Figure 6: Feature Fusion We illustrate the fusion process with annotated approximately equivalent and approximately invariant features.

Visualization of Feature Maps. In Fig 7, we visualize the features of the same object in two frames, each with a different pose.

Figure 7: Feature Maps We fuse features of RGB, DINOv2 and HP-PPF into a 2D feature map that is approximately SE(3)-equivariant.

“RGB",”DINOv2", and “HP-PPF" depict our input features, which are roughly SE(3) invariant.”Second(2D)" represents our post-fusion feature map, utilized for pose estimation and approximately SE(3) equivariant; we observe slight shifts in the feature map pattern upon rotation and translation. For visualization, we also present “Second(PC)", a point-wise feature obtained by projecting”Second(2D)" back onto the point cloud, using the pixel-point correspondence, and it’s also approximately invariant.

Shape of All Feature Maps and Other Intermediate Representation. Fig 6 illustrates our input features as: \(F_c \in R^{n\times 3}\), \(F_g \in R^{n\times c_g}\), and \(F_s \in R^{n\times c_s}\), while after modules \(\mathscr{L}_c\), \(\mathscr{L}_g\), \(\mathscr{L}_s\), our features have shape \(R^{H\times W \times c}\), and after fusion module \(\mathscr{L}_f\) the feature is of shape \(R^{H\times W \times c}\).

• DATA
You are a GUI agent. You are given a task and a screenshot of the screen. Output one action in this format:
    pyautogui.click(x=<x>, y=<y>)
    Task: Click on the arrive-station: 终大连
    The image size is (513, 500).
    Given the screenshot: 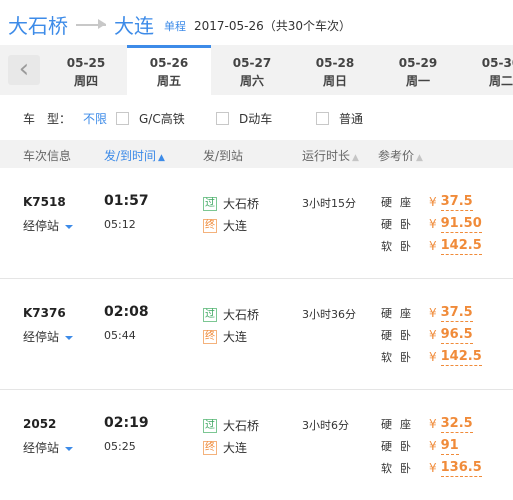 What is the action you would take?
    pyautogui.click(x=225, y=448)
    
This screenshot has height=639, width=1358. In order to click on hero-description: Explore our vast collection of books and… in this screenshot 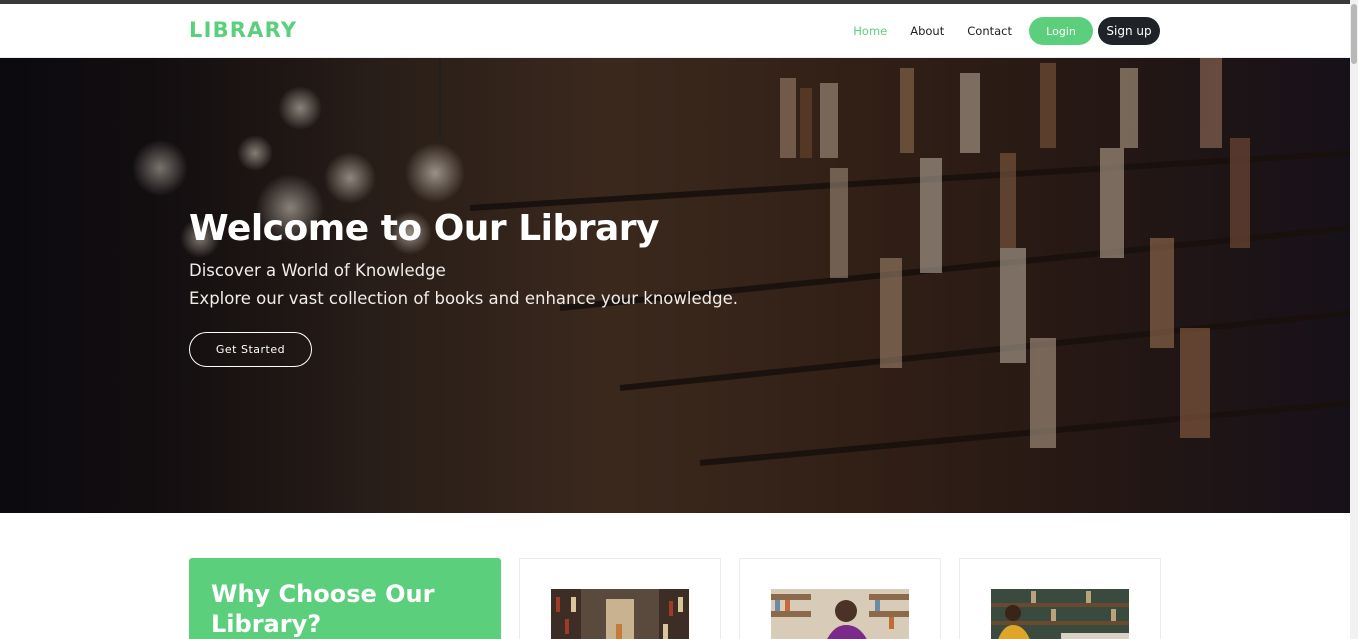, I will do `click(464, 298)`.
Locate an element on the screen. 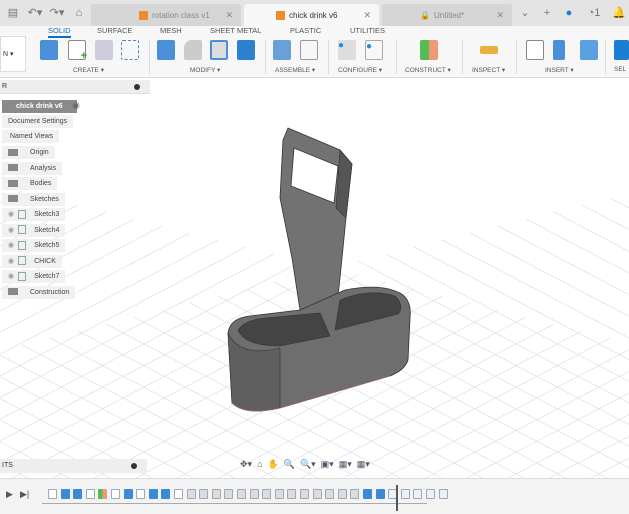  plane-icon is located at coordinates (429, 50).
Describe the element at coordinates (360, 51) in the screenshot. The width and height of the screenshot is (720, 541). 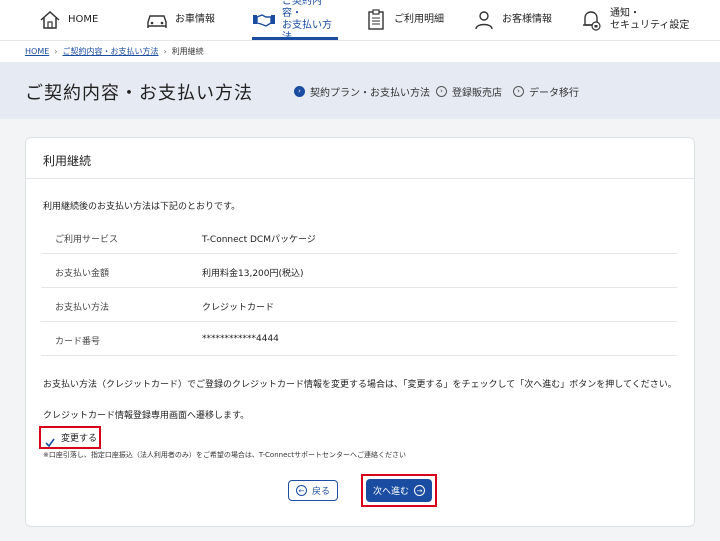
I see `breadcrumb: HOME › ご契約内容・お支払い方法 › 利用継続` at that location.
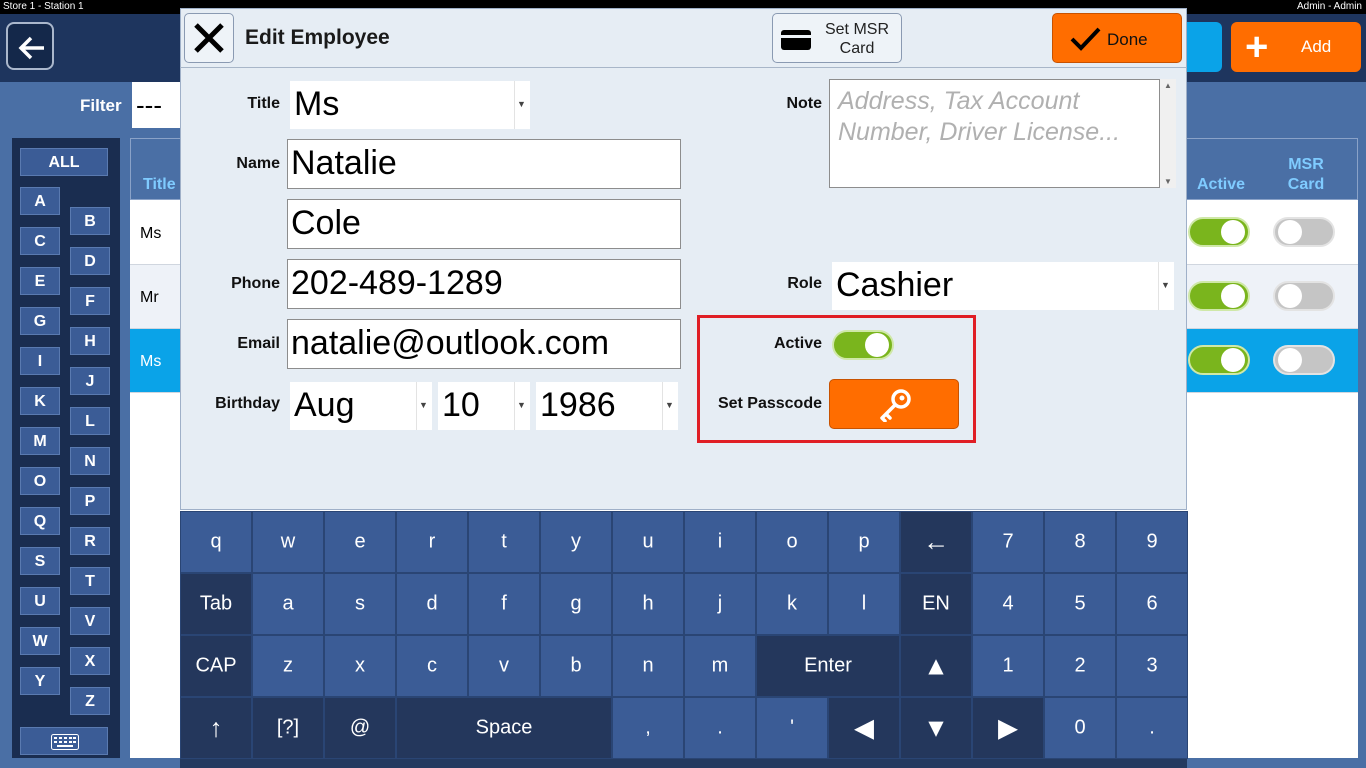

• ACTION ITEM
Reproduce word for word the portion of the feature-map passage above between "Visualization of Feature" and "is approximately SE(3)-equivariant.", inclusive.

• TASK RESULT
Visualization of Feature Maps. In Fig 7, we visualize the features of the same object in two frames, each with a different pose.

Figure 7: Feature Maps We fuse features of RGB, DINOv2 and HP-PPF into a 2D feature map that is approximately SE(3)-equivariant.